[BEGIN Record extracts]
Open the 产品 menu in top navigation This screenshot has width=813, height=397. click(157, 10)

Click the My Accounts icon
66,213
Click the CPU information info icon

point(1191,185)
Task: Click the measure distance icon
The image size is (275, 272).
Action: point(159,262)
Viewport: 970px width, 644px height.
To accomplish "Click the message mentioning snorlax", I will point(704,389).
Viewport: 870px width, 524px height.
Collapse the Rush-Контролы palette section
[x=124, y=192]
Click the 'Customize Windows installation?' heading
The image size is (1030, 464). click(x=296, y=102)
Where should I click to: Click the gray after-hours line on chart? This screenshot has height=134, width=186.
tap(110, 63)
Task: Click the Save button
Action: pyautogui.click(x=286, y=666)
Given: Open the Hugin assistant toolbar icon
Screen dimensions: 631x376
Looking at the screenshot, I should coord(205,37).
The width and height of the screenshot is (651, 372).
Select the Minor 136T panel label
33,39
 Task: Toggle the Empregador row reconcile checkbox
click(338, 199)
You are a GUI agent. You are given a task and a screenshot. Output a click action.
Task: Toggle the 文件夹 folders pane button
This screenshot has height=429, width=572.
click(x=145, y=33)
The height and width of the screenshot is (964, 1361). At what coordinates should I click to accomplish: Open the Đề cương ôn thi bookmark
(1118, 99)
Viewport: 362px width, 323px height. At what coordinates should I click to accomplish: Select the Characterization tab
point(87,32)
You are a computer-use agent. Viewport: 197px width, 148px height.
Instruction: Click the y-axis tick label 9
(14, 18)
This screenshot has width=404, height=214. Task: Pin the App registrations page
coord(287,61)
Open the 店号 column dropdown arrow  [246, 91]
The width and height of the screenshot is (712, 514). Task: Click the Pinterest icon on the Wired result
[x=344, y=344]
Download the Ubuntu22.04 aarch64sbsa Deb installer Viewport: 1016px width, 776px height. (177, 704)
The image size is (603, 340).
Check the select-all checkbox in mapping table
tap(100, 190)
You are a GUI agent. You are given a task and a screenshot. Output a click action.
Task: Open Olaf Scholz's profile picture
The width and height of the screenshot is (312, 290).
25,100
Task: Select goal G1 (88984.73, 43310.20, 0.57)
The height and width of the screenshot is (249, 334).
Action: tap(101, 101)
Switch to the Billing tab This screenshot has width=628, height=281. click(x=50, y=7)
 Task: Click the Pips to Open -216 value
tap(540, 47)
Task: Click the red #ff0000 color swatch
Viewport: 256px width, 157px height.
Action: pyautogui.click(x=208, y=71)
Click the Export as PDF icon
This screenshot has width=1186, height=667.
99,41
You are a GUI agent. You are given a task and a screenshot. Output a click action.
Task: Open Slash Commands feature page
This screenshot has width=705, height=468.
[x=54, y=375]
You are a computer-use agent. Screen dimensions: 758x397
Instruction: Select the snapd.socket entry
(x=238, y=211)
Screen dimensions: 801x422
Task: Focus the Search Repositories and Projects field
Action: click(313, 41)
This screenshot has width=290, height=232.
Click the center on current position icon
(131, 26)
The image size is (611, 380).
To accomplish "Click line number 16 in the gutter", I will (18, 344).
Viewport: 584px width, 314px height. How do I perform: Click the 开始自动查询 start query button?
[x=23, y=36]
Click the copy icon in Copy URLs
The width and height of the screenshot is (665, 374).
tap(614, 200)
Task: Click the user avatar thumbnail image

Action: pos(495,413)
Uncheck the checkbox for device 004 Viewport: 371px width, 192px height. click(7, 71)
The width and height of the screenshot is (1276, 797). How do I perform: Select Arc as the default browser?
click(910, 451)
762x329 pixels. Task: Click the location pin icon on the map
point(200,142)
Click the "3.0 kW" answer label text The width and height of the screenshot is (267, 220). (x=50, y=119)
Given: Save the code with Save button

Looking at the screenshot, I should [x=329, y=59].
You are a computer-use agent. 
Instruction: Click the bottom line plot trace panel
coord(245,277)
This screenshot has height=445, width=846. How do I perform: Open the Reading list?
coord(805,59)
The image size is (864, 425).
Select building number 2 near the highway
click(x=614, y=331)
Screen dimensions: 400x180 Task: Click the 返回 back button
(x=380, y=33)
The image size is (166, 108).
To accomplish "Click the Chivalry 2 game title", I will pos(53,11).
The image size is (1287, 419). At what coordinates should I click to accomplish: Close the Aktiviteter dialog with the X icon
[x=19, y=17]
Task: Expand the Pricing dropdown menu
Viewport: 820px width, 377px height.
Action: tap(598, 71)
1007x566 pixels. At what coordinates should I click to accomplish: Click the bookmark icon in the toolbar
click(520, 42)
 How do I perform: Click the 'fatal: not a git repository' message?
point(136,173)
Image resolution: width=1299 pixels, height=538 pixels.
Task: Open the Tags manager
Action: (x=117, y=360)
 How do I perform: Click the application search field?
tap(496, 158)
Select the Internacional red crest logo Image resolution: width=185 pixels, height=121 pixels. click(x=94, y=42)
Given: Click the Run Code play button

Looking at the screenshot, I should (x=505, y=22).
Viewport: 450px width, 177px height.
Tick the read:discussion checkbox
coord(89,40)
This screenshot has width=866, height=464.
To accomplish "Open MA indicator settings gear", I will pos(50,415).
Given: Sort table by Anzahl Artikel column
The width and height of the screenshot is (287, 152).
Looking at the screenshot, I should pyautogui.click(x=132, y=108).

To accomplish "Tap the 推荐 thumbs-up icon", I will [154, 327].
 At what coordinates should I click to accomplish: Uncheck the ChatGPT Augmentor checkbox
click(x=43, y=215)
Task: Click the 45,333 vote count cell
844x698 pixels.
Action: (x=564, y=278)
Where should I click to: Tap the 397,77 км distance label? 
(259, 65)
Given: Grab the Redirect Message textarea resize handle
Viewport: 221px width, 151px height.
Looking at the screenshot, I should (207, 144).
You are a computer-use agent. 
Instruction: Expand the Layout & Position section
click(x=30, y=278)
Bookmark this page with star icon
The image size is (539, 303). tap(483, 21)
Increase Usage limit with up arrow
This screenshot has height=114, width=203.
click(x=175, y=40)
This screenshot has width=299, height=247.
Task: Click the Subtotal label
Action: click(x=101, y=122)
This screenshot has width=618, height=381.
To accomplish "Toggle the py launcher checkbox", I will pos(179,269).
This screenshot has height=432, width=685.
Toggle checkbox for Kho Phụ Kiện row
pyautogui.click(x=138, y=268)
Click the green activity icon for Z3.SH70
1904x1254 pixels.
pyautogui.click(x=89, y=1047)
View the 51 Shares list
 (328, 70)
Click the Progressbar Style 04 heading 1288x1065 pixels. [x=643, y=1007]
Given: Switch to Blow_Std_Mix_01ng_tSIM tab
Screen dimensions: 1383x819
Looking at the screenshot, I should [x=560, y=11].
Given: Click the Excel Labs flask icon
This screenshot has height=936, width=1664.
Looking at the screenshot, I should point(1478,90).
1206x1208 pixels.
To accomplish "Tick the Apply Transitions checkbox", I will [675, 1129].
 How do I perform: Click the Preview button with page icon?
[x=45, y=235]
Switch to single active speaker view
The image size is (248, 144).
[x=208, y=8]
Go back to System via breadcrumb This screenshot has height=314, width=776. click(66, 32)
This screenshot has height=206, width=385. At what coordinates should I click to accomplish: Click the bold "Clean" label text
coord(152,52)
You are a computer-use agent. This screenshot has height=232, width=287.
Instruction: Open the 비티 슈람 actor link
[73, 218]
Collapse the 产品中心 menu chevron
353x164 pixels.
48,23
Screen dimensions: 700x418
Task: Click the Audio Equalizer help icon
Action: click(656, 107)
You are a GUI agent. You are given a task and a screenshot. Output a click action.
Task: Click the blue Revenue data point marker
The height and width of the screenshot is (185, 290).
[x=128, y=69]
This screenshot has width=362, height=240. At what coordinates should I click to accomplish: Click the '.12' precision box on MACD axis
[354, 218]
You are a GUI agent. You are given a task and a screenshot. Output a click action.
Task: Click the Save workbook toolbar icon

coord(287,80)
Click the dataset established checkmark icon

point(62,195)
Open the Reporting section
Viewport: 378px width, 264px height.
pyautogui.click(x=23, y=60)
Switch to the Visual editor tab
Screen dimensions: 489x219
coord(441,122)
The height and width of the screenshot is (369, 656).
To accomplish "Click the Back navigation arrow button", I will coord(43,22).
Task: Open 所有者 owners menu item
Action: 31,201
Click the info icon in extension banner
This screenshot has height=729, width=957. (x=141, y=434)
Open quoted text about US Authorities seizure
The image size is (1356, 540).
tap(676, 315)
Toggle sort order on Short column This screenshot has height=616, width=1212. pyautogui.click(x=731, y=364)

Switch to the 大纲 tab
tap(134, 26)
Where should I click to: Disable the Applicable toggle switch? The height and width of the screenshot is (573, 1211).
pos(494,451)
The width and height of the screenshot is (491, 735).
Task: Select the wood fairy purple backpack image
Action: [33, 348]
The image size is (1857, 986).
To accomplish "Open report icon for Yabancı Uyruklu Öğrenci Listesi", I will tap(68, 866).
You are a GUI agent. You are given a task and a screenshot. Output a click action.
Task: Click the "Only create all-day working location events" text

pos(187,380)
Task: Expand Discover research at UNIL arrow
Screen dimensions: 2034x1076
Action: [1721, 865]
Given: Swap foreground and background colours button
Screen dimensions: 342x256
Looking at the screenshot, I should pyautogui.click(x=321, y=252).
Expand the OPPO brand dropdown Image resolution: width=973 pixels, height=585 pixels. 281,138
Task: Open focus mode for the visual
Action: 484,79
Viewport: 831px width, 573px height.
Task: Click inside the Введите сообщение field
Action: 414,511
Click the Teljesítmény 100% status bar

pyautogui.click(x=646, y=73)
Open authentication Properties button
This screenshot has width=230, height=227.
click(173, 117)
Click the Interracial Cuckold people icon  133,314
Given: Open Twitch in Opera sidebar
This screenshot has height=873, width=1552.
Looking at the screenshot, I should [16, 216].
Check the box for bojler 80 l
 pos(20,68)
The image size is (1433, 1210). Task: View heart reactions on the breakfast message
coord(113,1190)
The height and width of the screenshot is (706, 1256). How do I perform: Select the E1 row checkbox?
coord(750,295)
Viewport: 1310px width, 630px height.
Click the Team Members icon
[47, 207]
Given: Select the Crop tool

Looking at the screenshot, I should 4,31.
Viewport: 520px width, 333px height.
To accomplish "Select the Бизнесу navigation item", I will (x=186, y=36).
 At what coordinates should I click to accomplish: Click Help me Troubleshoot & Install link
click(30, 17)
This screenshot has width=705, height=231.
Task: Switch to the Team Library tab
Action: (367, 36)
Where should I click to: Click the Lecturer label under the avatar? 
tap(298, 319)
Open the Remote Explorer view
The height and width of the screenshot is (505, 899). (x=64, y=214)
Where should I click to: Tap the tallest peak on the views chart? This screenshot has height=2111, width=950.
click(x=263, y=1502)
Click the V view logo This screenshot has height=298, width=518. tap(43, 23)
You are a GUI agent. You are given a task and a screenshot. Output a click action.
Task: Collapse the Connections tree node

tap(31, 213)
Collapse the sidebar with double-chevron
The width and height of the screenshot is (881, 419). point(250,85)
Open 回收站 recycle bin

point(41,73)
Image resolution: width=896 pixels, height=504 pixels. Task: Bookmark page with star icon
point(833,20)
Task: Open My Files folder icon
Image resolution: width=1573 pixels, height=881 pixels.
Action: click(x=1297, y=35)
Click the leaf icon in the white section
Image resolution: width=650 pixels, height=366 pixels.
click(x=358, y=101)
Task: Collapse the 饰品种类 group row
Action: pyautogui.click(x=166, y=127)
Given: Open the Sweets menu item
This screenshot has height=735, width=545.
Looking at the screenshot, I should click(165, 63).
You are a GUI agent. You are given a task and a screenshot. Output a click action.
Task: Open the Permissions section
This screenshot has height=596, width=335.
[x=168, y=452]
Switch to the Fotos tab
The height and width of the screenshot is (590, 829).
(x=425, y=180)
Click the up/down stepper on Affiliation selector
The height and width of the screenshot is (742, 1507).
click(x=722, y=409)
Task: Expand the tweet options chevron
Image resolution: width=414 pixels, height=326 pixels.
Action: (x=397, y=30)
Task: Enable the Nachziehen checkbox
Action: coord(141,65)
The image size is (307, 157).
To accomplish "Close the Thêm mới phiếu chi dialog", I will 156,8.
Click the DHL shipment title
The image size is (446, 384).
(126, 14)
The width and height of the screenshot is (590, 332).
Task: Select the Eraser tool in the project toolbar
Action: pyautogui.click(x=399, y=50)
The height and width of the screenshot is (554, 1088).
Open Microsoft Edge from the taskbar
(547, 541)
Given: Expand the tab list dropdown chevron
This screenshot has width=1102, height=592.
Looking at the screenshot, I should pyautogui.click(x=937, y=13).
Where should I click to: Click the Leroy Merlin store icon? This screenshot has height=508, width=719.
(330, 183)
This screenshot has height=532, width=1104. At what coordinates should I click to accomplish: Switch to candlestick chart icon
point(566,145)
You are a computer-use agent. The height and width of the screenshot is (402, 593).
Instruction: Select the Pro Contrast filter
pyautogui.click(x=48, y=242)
[END Record extracts]
> Problem requirements
Swap "Billing" for "Invoices" in the items from the line with "This screenshot has width=404, height=214." up to and including the line with "Action: pyautogui.click(x=208, y=71)". Give only those lines again, with nothing else changed.

> Exercise solution
This screenshot has width=404, height=214. Task: Pin the App registrations page
coord(287,61)
Open the 店号 column dropdown arrow  [246, 91]
The width and height of the screenshot is (712, 514). Task: Click the Pinterest icon on the Wired result
[x=344, y=344]
Download the Ubuntu22.04 aarch64sbsa Deb installer Viewport: 1016px width, 776px height. (177, 704)
The image size is (603, 340).
Check the select-all checkbox in mapping table
tap(100, 190)
You are a GUI agent. You are given a task and a screenshot. Output a click action.
Task: Open Olaf Scholz's profile picture
The width and height of the screenshot is (312, 290).
25,100
Task: Select goal G1 (88984.73, 43310.20, 0.57)
The height and width of the screenshot is (249, 334).
Action: tap(101, 101)
Switch to the Invoices tab This screenshot has width=628, height=281. click(x=50, y=7)
 Task: Click the Pips to Open -216 value
tap(540, 47)
Task: Click the red #ff0000 color swatch
Viewport: 256px width, 157px height.
Action: pyautogui.click(x=208, y=71)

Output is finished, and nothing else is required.